Through this quickstart, you will learn how to use Snowflake Notebooks, pandas on Snowflake, Git integration, and Serverless Tasks to build an end-to-end data engineering pipeline.
You will create a customer profile using the Snowflake Sample TPC-H dataset, save it into a Snowflake table and to create a serverless task to schedule the feature engineering.
pandas on Snowflake lets you run your pandas code in a distributed manner scalably and securely directly on your data in Snowflake. Just by changing the import statement and a few lines of code, you can get the same pandas-native experience you know and love with the scalability and security benefits of Snowflake. With pandas on Snowflake this API, you can work with much larger datasets and avoid the time and expense of porting your pandas pipelines to other big data frameworks or provisioning large and expensive machines. It runs workloads natively in Snowflake through transpilation to SQL, enabling it to take advantage of parallelization and the data governance and security benefits of Snowflake.

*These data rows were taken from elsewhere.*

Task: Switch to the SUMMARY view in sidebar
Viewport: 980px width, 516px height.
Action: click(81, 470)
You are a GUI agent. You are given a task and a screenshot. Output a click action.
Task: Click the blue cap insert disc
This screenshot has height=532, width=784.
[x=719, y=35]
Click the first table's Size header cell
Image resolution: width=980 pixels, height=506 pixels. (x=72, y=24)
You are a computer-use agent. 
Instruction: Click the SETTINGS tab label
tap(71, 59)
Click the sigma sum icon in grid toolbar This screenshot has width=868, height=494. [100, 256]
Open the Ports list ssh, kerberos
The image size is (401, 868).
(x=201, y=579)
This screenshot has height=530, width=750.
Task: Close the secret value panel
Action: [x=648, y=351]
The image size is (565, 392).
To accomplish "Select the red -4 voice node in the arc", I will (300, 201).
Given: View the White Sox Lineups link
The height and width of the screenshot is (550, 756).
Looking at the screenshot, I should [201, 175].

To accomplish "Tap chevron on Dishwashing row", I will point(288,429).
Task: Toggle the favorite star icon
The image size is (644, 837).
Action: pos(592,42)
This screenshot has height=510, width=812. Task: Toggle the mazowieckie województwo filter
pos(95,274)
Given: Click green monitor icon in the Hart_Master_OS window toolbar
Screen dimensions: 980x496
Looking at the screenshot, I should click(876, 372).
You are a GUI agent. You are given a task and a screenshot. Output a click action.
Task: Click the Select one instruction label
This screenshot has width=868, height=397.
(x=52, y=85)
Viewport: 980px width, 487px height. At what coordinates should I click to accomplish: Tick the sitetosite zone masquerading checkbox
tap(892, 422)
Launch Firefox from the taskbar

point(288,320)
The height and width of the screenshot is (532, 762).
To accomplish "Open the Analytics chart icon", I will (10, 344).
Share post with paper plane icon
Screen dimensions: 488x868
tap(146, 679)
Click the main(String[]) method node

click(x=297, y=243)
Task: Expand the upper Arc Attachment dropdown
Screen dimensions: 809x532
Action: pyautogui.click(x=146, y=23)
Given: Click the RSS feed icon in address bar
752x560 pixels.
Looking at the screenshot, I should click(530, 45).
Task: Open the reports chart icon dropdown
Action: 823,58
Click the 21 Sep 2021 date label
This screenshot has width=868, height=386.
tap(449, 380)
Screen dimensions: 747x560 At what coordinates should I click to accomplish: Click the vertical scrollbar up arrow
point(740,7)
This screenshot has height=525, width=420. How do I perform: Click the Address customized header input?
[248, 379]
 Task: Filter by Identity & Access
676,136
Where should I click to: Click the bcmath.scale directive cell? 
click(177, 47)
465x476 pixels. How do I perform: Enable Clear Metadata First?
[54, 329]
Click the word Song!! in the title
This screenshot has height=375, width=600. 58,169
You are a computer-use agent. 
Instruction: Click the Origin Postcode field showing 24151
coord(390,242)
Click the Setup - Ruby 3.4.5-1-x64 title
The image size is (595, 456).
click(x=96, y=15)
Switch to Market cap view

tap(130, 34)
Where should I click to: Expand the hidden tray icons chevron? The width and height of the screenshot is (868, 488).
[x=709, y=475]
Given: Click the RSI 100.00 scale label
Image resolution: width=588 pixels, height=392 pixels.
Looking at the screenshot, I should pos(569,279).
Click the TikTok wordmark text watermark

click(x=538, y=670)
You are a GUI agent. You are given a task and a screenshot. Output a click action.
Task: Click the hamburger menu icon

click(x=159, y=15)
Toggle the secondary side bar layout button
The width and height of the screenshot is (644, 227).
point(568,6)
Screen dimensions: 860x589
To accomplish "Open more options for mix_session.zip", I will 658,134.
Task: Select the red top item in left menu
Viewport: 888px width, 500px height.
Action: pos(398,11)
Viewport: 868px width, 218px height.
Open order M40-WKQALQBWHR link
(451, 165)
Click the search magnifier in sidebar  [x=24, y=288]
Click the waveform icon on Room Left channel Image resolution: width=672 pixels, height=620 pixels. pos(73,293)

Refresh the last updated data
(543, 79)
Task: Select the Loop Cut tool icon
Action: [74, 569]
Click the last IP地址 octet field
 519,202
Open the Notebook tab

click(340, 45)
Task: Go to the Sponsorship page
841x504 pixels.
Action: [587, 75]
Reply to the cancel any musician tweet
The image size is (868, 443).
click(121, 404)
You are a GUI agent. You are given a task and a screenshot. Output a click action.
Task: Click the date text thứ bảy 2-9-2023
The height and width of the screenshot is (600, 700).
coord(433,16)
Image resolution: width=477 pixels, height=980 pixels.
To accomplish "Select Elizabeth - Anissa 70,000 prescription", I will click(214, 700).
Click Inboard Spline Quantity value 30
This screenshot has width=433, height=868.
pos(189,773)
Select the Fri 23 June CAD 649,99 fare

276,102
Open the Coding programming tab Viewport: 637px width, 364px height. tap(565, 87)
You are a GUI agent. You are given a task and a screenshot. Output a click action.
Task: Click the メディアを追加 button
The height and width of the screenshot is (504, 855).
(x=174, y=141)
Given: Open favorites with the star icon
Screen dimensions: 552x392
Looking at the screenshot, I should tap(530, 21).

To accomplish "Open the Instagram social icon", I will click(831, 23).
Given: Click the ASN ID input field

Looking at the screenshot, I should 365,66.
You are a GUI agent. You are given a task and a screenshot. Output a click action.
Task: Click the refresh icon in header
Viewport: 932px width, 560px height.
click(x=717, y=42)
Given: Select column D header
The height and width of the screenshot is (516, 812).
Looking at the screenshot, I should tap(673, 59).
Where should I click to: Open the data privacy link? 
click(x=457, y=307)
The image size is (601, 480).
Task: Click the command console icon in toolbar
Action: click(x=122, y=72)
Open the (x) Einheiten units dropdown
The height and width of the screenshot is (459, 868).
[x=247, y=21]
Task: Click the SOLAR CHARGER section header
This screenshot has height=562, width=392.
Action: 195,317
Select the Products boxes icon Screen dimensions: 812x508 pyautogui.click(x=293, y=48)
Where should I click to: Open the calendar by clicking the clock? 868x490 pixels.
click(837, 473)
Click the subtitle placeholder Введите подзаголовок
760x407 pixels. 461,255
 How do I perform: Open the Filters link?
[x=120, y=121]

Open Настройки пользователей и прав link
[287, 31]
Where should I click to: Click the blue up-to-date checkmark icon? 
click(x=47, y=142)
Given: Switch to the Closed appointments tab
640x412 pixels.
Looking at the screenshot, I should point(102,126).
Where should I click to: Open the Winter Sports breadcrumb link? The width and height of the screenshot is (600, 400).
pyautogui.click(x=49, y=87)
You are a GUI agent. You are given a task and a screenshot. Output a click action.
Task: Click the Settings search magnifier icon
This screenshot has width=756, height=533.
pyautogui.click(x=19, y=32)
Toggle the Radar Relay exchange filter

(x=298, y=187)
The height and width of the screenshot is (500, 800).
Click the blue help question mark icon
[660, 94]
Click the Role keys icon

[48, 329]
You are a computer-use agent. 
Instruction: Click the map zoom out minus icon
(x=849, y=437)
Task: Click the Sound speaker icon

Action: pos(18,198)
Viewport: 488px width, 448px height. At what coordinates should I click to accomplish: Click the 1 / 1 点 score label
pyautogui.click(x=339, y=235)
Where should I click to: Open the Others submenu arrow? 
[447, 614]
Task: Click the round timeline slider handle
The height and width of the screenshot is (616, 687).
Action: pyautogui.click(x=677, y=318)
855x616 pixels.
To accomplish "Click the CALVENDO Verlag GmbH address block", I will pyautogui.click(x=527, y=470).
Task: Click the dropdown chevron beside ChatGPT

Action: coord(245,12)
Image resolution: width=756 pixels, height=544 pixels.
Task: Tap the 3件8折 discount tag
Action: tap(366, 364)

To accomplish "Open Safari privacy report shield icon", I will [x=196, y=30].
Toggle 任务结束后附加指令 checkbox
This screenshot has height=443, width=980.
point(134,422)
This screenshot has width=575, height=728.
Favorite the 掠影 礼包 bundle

pandas is the go-to data processing library for millions worldwide, including countless Snowflake users. However, pandas was never built to handle data at the scale organizations are operating today. Running pandas code requires transferring and loading all of the data into a single in-memory process. It becomes unwieldy on moderate-to-large data sets and breaks down completely on data sets that grow beyond what a single node can handle. With pandas on Snowflake, you can run the same pandas code, but with all the pandas processing pushed down to run in a distributed fashion in Snowflake. Your data never leaves Snowflake, and your pandas workflows can process much more efficiently using the Snowflake elastic engine. This brings the power of Snowflake to pandas developers everywhere.
pandas on Snowflake is delivered through the Snowpark pandas API as part of the Snowpark Python library, which enables scalable data processing of Python code within the Snowflake platform. You will learn how to use Snowpark pandas as part of this quickstart. This quickstart will focus on getting started with Snowpark pandas API, and enable you to perform common pandas operations on large volumes of data while leveraging the power of Snowflake.
Learn more about Snowpark Pandas API.
A Customer profile table using the Snowpark Pandas API and a serverless task that will run the feature engineering pipeline on a schedule.
This section covers cloning of the GitHub repository and creating the needed Snowflake objects (i.e role, warehouse, database, schema, etc..)
The very first step is to clone the GitHub repository. This repository contains all the code you will need to successfully complete this QuickStart Guide.
Using HTTPS:
git clone https://github.com/Snowflake-Labs/sfguide-data-engineering-pipelines-with-pandas-on-snowflake.git
OR, using SSH:
git clone git@github.com:Snowflake-Labs/sfguide-data-engineering-pipelines-with-pandas-on-snowflake.git
You can also use the Git integration feature of Snowflake Notebooks, in order to do that you need to fork the GitHub repository to be allowed to commit changes. For instructions how to set up Git integration for your Snowflake account see here and for using it with Snowflake Notebooks see this page. You can refer to this video for a walkthrough on how you can set up Git integration and use it with Snowflake Notebooks.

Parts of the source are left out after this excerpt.